Population and Productivity: When Secession is an Option
POLITICAL SCIENCES |

Population and Productivity: When Secession is an Option

BOCCONI UNIVERSITY'S MASSIMO MORELLI, AS PART OF A LARGER ERC FUNDED PROJECT, HAS DEVELOPED A MODEL THAT HIGHLIGHTS THE FORCES BEHIND THE DRIVE FOR INDEPENDENCE IN REGIONS SUCH AS CATALONIA AND KURDISTAN

The Roman Empire and Czechoslovakia succeeded in peacefully splitting into two parts, while the collapses of the Soviet Union and Yugoslavia were accompanied by bloody conflicts on whether to split or stay together. In the former cases the two halves were similarly large and wealthy, with some differences in social norms or ethnicity. In the latter, size and wealth varied a lot, with the richer and more productive parts supporting separation and the other regions opposing it.
 
More generally, peaceful secessions are likely to occur in presence of groups similar in size and productivity, but differing in cultural preferences of some kind. Conflict is, instead, a possible outcome when there is a mismatch between relative size and relative surplus contribution of the minority group, a new study concludes.
 

 
In order to understand the secessionist process, as part of a larger ERC-funded project, Massimo Morelli (Bocconi’s Department of Social and Political Sciences) and colleagues have developed a dynamic game model in which groups differ in size, economic productivity and preferences over public goods such as culture, language, legislation or other identity-related collective decisions.
 
The group in power selects the public good and the surplus sharing and makes a proposal to the minority group, that can be either union, or peaceful secession or conflict. A peaceful secession ends the game, while the union choice implies that the game will be repeated in the future, with the threat of conflict that can induce the ruling group to bargain and grant larger transfers to the opposition. While the group in power is by definition happy with the status quo, the minority group has an incentive to secede when it’s discriminated or contributes a disproportionate share of the national surplus. When the mismatch between size (small) and productivity (large) is high, bargaining does not work, and conflict may arise, and last potentially a long time.
 
At the opposite extreme, i.e. when the minority group is very large and very poor in terms of contribution, it is the group in power that would like to “push them out”, which determines first a discrimination strategy followed by a separatist war.
 
When size and productivity are more proportional, on the other hand, either staying together is particularly valuable because public good sharing is important, in which case the State will function as a peaceful union of groups, or else, if the cultural differences determine significant differences in cultural preferences, then a peaceful split should be expected.
 
«Catalonia and Kurdistan are important recent examples of situations in which an incentive to secede exists (minority size but productive group) and where the bargaining process is trying to avert the risk of conflict». Prof.
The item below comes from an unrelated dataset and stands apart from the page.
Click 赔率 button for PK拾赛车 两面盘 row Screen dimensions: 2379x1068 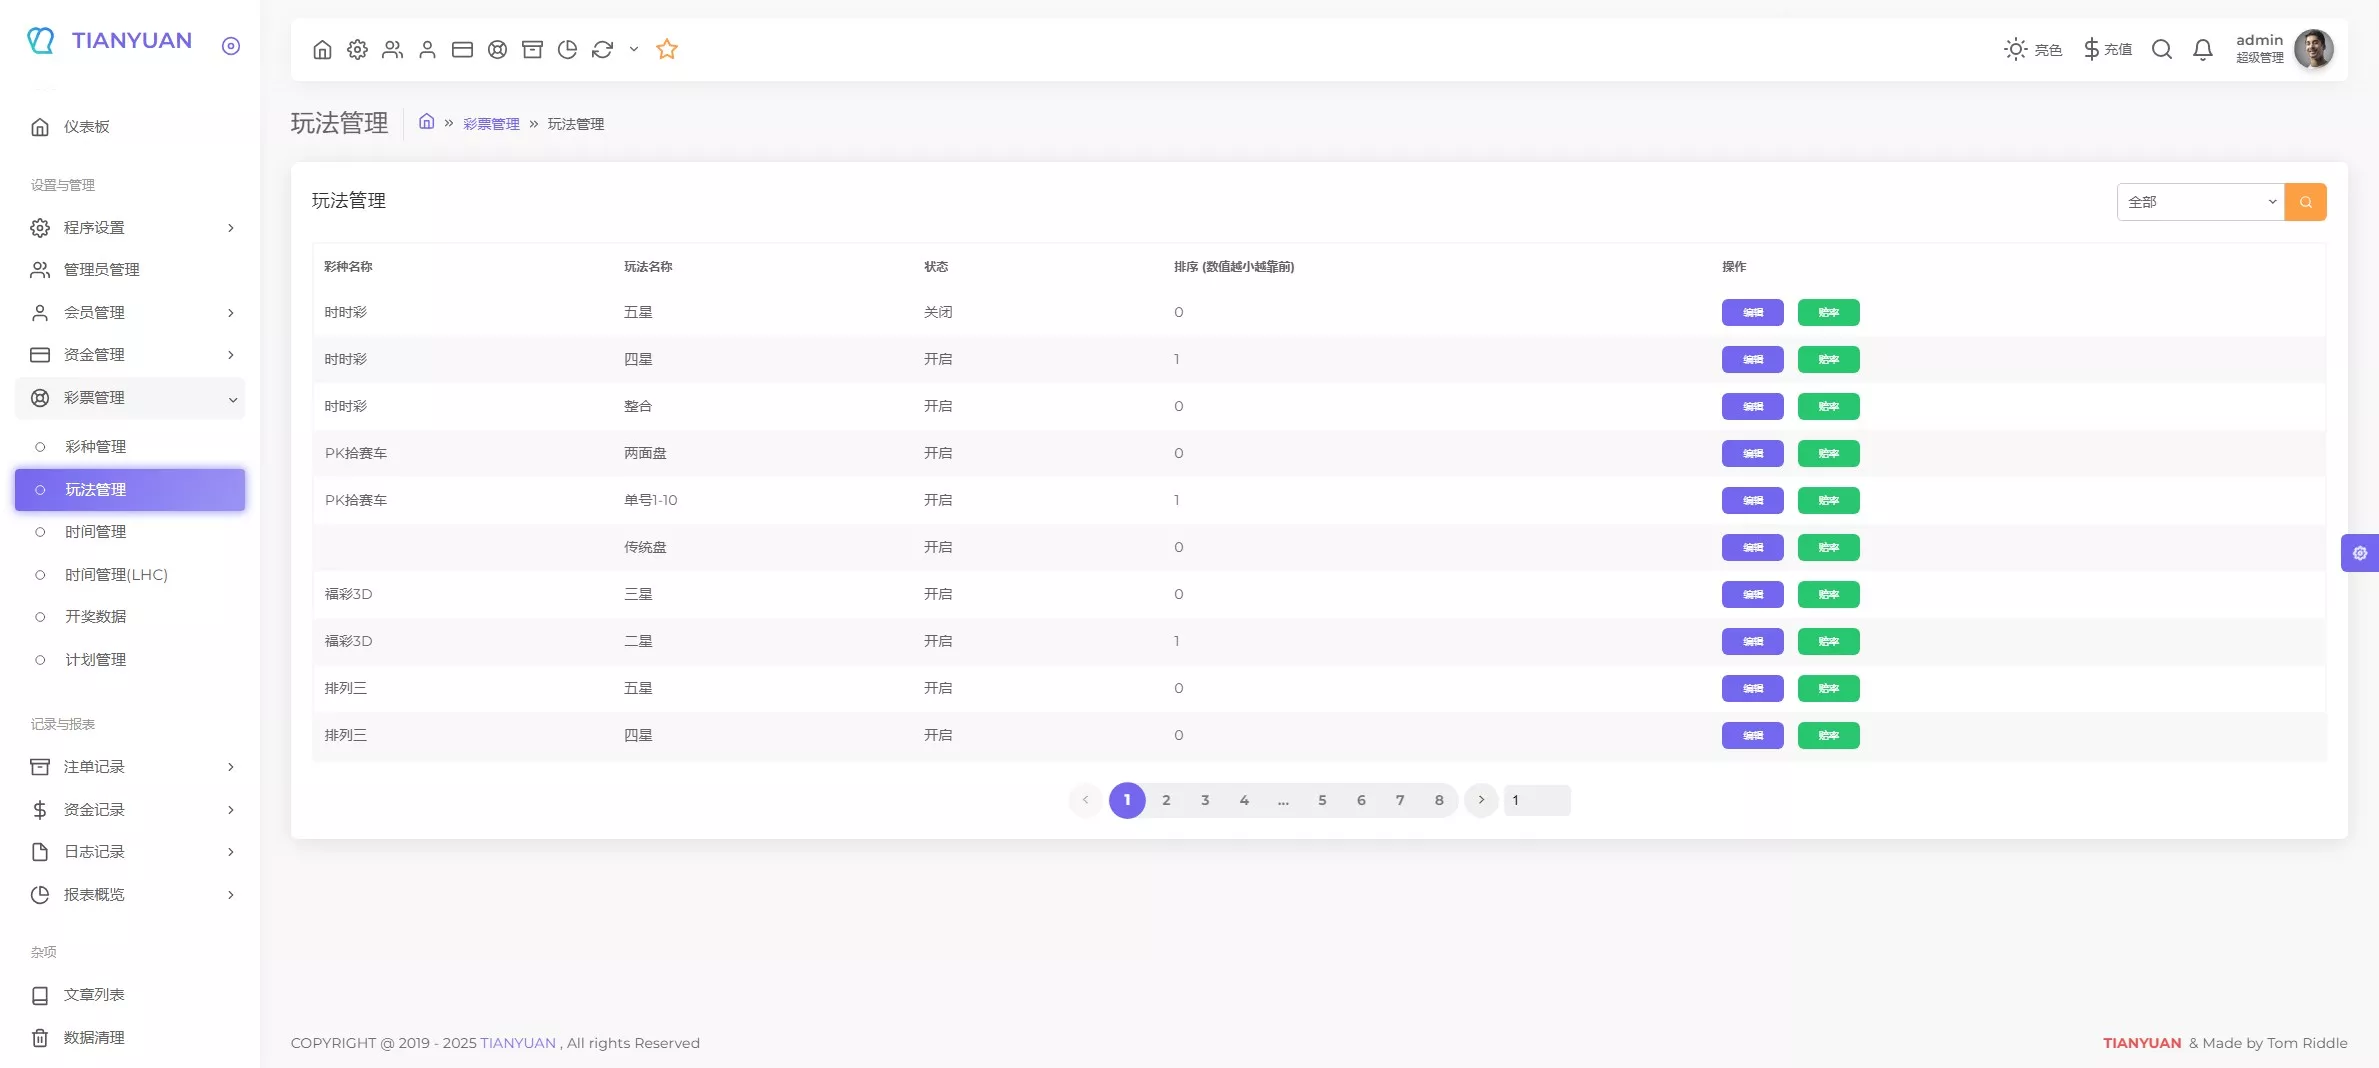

Morelli says. «In advanced democracies, there are more legal enforcements and commitment power by States, which make it more likely to transform a secession incentive in a quest for renegotiation of autonomy levels. In weaker States like Iraq the most important difference is the difficulty to make credible commitments to surplus sharing, making the probability of conflict slightly higher».
 
Joan Esteban, Sabine Flamand, Massimo Morelli and Dominic Rohner, The Survival and Demise of the State: A Dynamic Theory of Secessions.